Mosaic AI Vector Search インデックスクエリをラップする Unity Catalog 関数を作成できます。このアプローチでは、次のことを行います。

ガバナンスと発見可能性を備えた本番運用のユースケースをサポート
内部で vector_search() SQL 関数を使用します
自動 MLflow トレースをサポート
- 関数の出力を MLflow 取得コンポーネントに揃えるには、 page_content エイリアスと metadata エイリアスを使用する必要があります。
- 追加のメタデータ列は、最上位の出力キーとしてではなく、SQL マップ関数を使用してmetadata列に追加する必要があります。

ノートブックまたは SQL エディターで次のコードを実行して、関数を作成します。

SQL
CREATE OR REPLACE FUNCTION main.default.databricks_docs_vector_search (
  -- The agent uses this comment to determine how to generate the query string parameter.
  query STRING
  COMMENT 'The query string for searching Databricks documentation.'
) RETURNS TABLE
-- The agent uses this comment to determine when to call this tool. It describes the types of documents and information contained within the index.
COMMENT 'Executes a search on Databricks documentation to retrieve text documents most relevant to the input query.' RETURN
SELECT
  chunked_text as page_content,
  map('doc_uri', url, 'chunk_id', chunk_id) as metadata
FROM
  vector_search(
    -- Specify your Vector Search index name here
    index => 'catalog.schema.databricks_docs_index',
    query => query,
    num_results => 5
  )

この取得ツールを AI エージェントで使用するには、 UCFunctionToolkitでラップします。これにより、MLflow ログに RETRIEVER スパンの種類を自動的に生成することで、MLflow による自動トレースが可能になります。

Python
from unitycatalog.ai.langchain.toolkit import UCFunctionToolkit

toolkit = UCFunctionToolkit(
    function_names=[
        "main.default.databricks_docs_vector_search"
    ]
)
tools = toolkit.tools

Unity Catalog 取得ツールには、次の注意事項があります。

SQL クライアントでは、返される行数またはバイト数の制限がある場合があります。データの切り捨てを防ぐには、UDF によって返される列値を切り捨てる必要があります。たとえば、 substring(chunked_text, 0, 8192) を使用して、大きなコンテンツ列のサイズを縮小し、実行中の行の切り捨てを回避できます。
このツールは vector_search() 関数のラッパーであるため、 vector_search() 関数と同じ制限が適用されます。制限事項を参照してください。
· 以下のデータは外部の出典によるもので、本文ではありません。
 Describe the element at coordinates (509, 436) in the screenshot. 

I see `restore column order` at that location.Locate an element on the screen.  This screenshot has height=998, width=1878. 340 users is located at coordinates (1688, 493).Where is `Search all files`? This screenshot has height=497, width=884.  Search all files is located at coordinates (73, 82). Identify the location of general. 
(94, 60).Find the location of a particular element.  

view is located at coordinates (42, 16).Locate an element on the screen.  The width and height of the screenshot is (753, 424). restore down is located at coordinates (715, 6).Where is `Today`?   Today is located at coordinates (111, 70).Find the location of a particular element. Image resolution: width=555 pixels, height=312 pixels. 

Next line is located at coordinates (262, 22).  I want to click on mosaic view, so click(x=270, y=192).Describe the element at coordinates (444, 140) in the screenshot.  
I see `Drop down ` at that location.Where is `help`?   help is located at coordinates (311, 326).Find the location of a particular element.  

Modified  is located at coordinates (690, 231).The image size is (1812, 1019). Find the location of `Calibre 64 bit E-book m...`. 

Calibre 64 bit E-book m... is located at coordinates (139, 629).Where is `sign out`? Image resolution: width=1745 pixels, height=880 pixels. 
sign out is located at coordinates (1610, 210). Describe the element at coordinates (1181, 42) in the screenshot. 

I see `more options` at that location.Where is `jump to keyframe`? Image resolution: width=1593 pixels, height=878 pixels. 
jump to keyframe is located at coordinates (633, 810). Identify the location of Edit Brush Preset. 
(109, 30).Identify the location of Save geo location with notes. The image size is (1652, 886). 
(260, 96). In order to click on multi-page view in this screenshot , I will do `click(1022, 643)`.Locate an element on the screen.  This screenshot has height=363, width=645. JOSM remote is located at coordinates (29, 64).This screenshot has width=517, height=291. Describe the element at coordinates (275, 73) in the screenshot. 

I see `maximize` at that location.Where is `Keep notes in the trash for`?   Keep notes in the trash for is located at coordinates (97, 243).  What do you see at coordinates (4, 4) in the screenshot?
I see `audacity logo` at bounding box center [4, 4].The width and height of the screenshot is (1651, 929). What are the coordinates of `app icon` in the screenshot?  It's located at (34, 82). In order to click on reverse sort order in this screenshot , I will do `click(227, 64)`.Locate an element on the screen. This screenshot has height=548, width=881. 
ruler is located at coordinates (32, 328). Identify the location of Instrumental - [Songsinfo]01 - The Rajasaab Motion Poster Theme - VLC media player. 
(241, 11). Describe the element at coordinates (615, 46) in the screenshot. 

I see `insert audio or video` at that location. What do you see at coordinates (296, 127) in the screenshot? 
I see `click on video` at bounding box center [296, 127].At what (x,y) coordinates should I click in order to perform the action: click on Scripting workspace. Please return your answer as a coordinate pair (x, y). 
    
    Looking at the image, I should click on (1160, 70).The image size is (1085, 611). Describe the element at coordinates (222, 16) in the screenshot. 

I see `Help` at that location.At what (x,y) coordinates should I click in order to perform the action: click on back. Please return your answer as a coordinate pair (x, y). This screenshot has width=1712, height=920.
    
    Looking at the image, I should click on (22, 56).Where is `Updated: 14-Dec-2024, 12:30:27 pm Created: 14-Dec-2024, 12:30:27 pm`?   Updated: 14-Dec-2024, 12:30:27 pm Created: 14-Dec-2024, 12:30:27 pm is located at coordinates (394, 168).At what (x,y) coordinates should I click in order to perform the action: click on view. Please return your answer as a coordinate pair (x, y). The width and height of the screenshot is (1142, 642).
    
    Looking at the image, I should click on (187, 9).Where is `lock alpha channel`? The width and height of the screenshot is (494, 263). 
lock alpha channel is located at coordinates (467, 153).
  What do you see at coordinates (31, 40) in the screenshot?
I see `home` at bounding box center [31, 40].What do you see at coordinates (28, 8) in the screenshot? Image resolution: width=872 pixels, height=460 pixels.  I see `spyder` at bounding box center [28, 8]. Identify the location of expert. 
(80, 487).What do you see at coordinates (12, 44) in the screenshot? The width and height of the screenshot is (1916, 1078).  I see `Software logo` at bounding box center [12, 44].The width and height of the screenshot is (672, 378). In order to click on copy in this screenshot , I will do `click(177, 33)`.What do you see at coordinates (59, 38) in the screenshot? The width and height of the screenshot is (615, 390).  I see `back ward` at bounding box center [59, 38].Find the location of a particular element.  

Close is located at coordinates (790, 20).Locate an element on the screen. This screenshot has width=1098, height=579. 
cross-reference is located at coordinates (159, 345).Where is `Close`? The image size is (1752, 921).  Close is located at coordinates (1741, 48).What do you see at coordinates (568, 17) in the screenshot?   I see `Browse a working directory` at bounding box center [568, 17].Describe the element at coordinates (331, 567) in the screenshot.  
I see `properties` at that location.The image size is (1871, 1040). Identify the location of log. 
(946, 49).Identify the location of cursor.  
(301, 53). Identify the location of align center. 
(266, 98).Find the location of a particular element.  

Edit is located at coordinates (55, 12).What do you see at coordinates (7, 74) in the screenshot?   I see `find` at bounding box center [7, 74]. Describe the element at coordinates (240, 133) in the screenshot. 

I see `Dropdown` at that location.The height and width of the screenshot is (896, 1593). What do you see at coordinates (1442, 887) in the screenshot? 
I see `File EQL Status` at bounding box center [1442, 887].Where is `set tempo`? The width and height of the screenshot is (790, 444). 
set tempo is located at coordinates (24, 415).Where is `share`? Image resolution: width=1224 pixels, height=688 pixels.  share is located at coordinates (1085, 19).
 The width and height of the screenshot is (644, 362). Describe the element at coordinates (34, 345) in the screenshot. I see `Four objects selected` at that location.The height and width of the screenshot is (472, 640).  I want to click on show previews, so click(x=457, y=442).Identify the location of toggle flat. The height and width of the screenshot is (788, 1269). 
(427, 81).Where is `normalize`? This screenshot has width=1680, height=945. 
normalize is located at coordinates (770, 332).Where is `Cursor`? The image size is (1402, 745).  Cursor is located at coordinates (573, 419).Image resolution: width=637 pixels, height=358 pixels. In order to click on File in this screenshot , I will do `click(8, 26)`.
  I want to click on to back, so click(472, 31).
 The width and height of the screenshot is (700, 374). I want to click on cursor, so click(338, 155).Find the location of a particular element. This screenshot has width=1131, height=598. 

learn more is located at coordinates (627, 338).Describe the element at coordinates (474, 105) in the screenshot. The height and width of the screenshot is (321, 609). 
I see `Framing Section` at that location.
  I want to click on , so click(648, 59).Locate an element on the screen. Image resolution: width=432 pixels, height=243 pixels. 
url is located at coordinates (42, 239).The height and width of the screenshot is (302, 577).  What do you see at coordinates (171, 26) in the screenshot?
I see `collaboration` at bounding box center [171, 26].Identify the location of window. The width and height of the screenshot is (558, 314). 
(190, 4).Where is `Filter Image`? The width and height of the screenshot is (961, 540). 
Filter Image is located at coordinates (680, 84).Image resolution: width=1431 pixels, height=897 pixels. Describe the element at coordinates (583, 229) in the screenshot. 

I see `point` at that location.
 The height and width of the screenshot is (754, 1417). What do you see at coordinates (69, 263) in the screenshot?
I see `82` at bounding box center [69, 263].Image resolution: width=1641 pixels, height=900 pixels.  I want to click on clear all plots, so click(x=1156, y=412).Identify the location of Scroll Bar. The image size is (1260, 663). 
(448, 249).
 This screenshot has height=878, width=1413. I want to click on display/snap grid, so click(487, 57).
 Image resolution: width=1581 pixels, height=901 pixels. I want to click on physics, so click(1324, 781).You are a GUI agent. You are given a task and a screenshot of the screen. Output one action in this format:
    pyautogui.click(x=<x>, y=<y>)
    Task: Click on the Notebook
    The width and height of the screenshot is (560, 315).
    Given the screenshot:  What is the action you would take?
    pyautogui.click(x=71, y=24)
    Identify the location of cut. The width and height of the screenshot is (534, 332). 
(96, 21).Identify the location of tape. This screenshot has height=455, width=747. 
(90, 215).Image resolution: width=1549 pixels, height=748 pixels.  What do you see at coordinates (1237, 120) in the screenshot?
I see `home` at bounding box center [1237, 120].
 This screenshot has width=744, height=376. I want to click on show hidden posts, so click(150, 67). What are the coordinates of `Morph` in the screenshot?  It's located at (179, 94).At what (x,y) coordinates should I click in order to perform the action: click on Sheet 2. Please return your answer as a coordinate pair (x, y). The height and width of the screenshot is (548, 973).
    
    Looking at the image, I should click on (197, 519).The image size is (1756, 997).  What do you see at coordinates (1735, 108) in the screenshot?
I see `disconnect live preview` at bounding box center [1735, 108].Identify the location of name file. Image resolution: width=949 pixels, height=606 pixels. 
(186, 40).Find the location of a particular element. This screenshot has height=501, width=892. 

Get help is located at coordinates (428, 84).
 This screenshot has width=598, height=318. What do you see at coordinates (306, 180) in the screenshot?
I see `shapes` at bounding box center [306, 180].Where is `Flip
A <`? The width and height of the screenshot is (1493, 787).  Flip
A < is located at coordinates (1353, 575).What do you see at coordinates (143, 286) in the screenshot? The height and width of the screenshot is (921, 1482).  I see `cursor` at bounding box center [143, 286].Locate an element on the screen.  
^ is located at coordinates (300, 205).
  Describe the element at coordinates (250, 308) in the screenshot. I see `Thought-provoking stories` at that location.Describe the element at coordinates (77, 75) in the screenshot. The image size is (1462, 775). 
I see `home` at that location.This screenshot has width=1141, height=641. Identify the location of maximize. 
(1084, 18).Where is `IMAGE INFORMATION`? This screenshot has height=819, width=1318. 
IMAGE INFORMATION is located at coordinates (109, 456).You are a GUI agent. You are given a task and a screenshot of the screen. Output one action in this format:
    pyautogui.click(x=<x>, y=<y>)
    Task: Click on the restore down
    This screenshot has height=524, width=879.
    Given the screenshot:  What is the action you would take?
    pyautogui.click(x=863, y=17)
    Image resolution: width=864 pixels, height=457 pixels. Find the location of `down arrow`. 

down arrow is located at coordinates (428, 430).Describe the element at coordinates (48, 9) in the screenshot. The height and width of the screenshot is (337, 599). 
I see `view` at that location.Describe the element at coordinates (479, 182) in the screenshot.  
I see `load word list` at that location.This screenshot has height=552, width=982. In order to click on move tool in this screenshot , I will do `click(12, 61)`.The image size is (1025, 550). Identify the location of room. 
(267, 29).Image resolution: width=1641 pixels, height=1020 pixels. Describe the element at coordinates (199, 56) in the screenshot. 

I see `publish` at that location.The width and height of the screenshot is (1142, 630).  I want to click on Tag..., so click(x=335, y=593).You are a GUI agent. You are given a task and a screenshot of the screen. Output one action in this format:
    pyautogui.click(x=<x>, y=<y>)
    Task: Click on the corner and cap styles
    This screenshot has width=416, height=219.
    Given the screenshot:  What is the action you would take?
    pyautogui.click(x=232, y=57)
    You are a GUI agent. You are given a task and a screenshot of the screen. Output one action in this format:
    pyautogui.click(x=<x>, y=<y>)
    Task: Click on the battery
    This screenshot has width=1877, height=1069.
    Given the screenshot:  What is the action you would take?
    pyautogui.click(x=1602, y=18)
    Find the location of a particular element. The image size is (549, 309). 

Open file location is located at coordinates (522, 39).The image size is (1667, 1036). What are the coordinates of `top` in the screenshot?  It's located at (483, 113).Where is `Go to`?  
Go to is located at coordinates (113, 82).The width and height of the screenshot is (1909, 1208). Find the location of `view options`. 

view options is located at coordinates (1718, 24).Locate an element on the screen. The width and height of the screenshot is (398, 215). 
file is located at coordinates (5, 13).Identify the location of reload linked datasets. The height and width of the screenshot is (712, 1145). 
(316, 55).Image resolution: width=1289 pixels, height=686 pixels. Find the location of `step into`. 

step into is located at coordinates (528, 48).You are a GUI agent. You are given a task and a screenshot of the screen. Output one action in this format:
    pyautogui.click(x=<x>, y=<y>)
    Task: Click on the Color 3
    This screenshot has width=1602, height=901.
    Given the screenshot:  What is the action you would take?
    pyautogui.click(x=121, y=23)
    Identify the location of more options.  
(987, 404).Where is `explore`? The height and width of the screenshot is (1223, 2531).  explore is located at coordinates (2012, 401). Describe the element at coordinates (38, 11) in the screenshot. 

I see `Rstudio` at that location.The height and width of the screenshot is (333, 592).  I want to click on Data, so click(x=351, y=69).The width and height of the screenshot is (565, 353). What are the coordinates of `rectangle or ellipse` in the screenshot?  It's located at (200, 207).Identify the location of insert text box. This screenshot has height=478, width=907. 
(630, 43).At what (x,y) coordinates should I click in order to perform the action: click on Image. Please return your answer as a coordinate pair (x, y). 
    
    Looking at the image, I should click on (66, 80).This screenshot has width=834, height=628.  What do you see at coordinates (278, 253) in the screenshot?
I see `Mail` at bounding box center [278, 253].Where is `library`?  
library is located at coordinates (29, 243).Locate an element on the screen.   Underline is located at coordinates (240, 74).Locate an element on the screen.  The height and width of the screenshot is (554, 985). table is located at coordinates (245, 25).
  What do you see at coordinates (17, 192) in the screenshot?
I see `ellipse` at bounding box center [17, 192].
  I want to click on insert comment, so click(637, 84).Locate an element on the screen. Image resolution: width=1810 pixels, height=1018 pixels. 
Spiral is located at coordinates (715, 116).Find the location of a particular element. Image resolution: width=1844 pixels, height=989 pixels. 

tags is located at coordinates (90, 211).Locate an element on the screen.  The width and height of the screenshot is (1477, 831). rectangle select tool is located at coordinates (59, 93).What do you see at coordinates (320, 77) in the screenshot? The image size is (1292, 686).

UCFunctionToolkitの詳細については Unity Catalog ドキュメントを参照してください。

Databricks の外部でホストされているベクターインデックスをクエリするレトリーバー

ベクターインデックスが Databricks の外部でホストされている場合は、Unity Catalog 接続を作成して外部サービスに接続し、エージェントコードで接続を使用できます。「AI エージェントツールを外部サービスに接続する」を参照してください。

次の例では、Databricks の外部でホストされているベクターインデックスを PyFunc フレーバーエージェントに対して呼び出すレトリーバーを作成します。

外部サービス (この場合は Azure) への Unity Catalog 接続を作成します。

SQL
CREATE CONNECTION ${connection_name}
TYPE HTTP
OPTIONS (
  host 'https://example.search.windows.net',
  base_path '/',
  bearer_token secret ('<secret-scope>','<secret-key>')
);

Unity Catalog 接続を使用して、エージェントコードで取得ツールを定義します。この例では、MLflow デコレーターを使用してエージェントトレースを有効にします。

注記

MLflow 取得コンポーネントに準拠するには、取得コンポーネントで List[Document] オブジェクトを返し、Document クラスの metadata フィールドを使用して、返されたドキュメントに doc_uri や similarity_scoreなどの属性を追加する必要があります。「MLflow ドキュメント」を参照してください。

Python
import mlflow
import json

from mlflow.entities import Document
from typing import List, Dict, Any
from dataclasses import asdict

class VectorSearchRetriever:
  """
  Class using Databricks Vector Search to retrieve relevant documents.
  """

  def __init__(self):
    self.azure_search_index = "hotels_vector_index"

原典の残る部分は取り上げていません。